Professional Leagues
Professional leagues have personality and administrative, and technical and financial autonomy as
well. A professional league may be composed by the sports clubs and the sports companies that
compete on professional competitions.
It must regulate and organize the competitions of professional nature, and to respect the technical
rules defined by the relevant national or international federate organs, it also defines the sports
financial and organizational requirements of access to professional competitions, as well as to
supervise its execution by the participant entities of those competitions.

The Portuguese Court of Arbitration for Sport


The PCAS was born in the context of the previous model of justice seemed unable to offer an
adequate response to the problems and challenges posed by a new sporty order, strongly marked by
professionalism, and determined by the powerful economic interest gravitating around it. It is also
to be noted the exponential increase in litigation in this field.
Against this background, and given the increasingly pressing need to rethink the
sports justice system in order to make it compatible with the requirements of speed and
specialization, and rescue him much of the unwanted intrusion of state courts, such as the
dangers and shortcomings arising from a purely private justice. The legislature
advanced trend for a consensus solution, which resulted in
creation of a high judicial body dedicated to the settlement of disputes
from the sports system, which will place an intermediate point, which means that it does not works
exclusively under the jurisdiction of sports organization, or under the sphere of state's jurisdiction.

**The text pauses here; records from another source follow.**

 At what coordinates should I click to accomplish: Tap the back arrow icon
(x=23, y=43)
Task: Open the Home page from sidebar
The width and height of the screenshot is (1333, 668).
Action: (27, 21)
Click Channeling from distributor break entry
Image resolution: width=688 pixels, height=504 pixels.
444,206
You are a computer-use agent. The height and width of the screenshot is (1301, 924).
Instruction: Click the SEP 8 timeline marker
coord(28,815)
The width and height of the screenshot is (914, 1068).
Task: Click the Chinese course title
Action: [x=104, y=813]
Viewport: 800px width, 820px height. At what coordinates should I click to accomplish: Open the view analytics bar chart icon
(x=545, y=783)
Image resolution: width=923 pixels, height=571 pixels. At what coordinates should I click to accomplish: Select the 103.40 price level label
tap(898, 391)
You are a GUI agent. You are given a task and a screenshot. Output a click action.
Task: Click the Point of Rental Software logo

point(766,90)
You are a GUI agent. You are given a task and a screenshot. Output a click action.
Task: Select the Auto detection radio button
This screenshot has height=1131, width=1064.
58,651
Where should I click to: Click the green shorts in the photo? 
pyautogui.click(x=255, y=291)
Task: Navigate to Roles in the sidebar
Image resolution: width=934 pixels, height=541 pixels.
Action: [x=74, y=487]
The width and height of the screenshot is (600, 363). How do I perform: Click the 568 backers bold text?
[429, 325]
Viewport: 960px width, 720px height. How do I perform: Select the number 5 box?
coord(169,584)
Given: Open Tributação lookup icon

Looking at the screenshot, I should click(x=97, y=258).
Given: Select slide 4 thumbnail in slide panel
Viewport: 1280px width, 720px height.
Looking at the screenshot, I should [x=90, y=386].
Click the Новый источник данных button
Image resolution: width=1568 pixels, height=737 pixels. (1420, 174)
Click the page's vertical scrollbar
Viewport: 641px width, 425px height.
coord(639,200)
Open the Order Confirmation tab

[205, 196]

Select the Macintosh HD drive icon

It should be noted that the establishment of this tribunal does not represent the elimination of the
internal sports courts. On the other hand, it comes up
a complementary logic on these, so preserving its important
role as the body of first instance of the sports system.
It also does not rule out definitively the possibility of intervention of the ordinary courts in
sporting nature of questions: because there is a set of materials comprising the
voluntary arbitration jurisdiction of the PCAS, which means that in these cases the intervention of
court is dependent on the willingness of the parties.